Signed-off-by: Kairui Song <kasong@tencent.com>
---
include/linux/swap.h | 1 -
mm/memory.c | 11 ++------
mm/page_io.c | 58 +++++++++++++++++++++++++++++++------
mm/swap.h | 31 --------------------
mm/swap_state.c | 14 +++++----
mm/swap_table.h | 80 +++++++++++++++++++++++++++++++++++++++++-----------
mm/swapfile.c | 27 ++----------------
7 files changed, 125 insertions(+), 97 deletions(-)
diff --git a/include/linux/swap.h b/include/linux/swap.h
index 57af4647d432..8f0f68e245ba 100644
--- a/include/linux/swap.h
+++ b/include/linux/swap.h
@@ -253,7 +253,6 @@ struct swap_info_struct {
struct plist_node list; /* entry in swap_active_head */
signed char type; /* strange name for an index */
unsigned int max; /* size of this swap device */
- unsigned long *zeromap; /* kvmalloc'ed bitmap to track zero pages */
struct swap_cluster_info *cluster_info; /* cluster info. Only for SSD */
struct list_head free_clusters; /* free clusters list */
struct list_head full_clusters; /* full clusters list */
diff --git a/mm/memory.c b/mm/memory.c
index 404734a5bcff..a45905f8728f 100644
--- a/mm/memory.c
+++ b/mm/memory.c
@@ -4595,13 +4595,11 @@ static vm_fault_t handle_pte_marker(struct vm_fault *vmf)
#ifdef CONFIG_TRANSPARENT_HUGEPAGE
/*
- * Check if the PTEs within a range are contiguous swap entries
- * and have consistent swapcache, zeromap.

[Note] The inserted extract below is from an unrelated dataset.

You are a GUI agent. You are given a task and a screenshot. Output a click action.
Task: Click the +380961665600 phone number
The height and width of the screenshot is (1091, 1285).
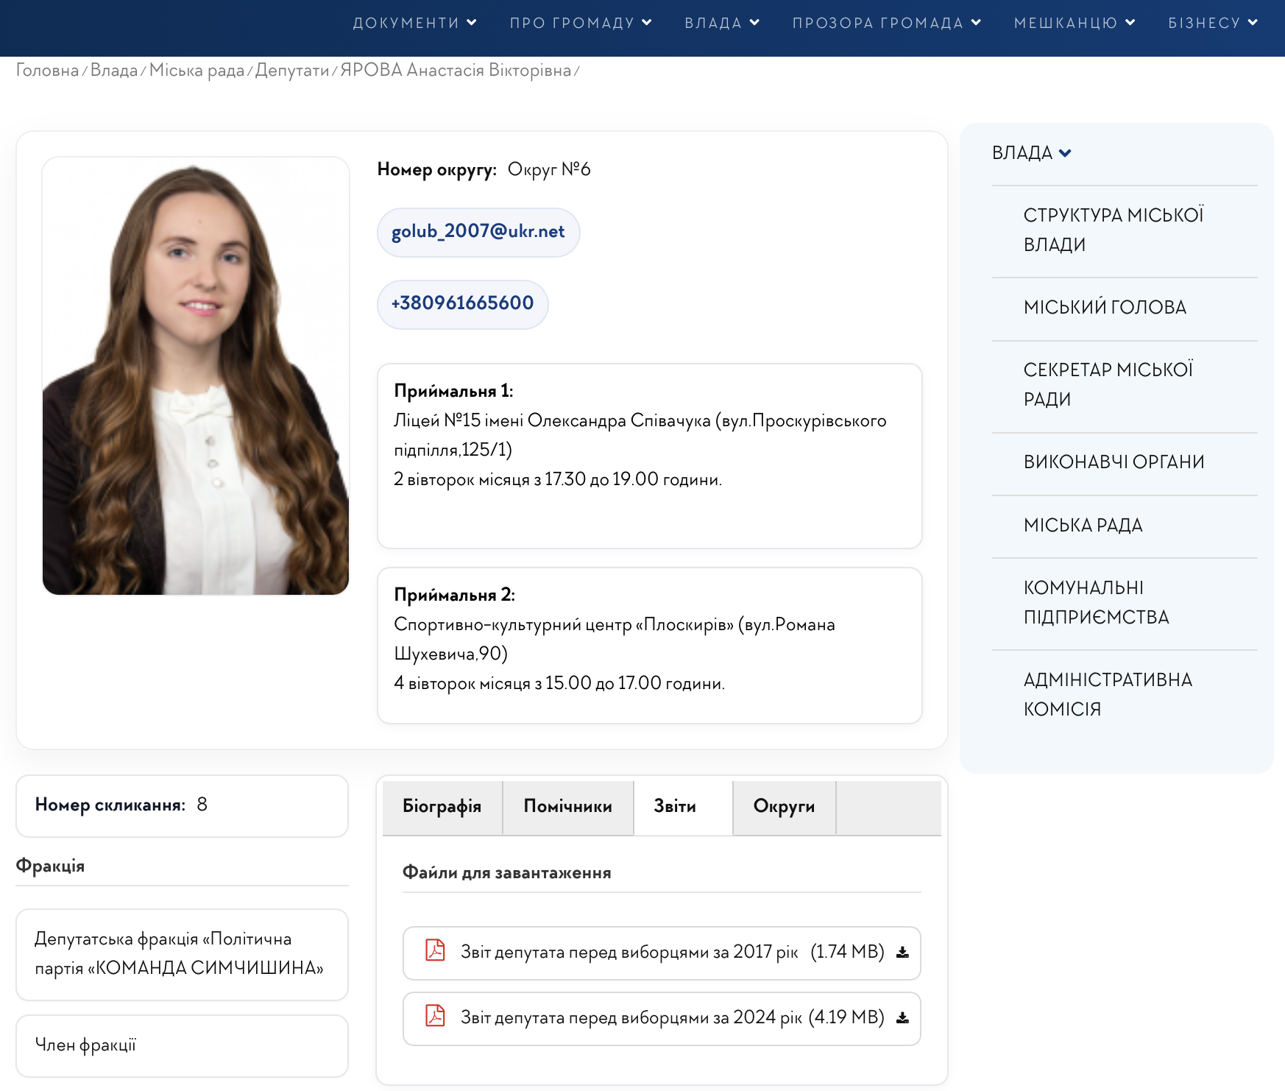[x=462, y=303]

+ * Check if the PTEs within a range are contiguous swap entries.
*/
static bool can_swapin_thp(struct vm_fault *vmf, pte_t *ptep, int nr_pages)
{
unsigned long addr;
- softleaf_t entry;
int idx;
pte_t pte;
@@ -4611,18 +4609,13 @@ static bool can_swapin_thp(struct vm_fault *vmf, pte_t *ptep, int nr_pages)
if (!pte_same(pte, pte_move_swp_offset(vmf->orig_pte, -idx)))
return false;
- entry = softleaf_from_pte(pte);
- if (swap_pte_batch(ptep, nr_pages, pte) != nr_pages)
- return false;
-
/*
* swap_read_folio() can't handle the case a large folio is hybridly
* from different backends. And they are likely corner cases. Similar
* things might be added once zswap support large folios.
*/
- if (unlikely(swap_zeromap_batch(entry, nr_pages, NULL) != nr_pages))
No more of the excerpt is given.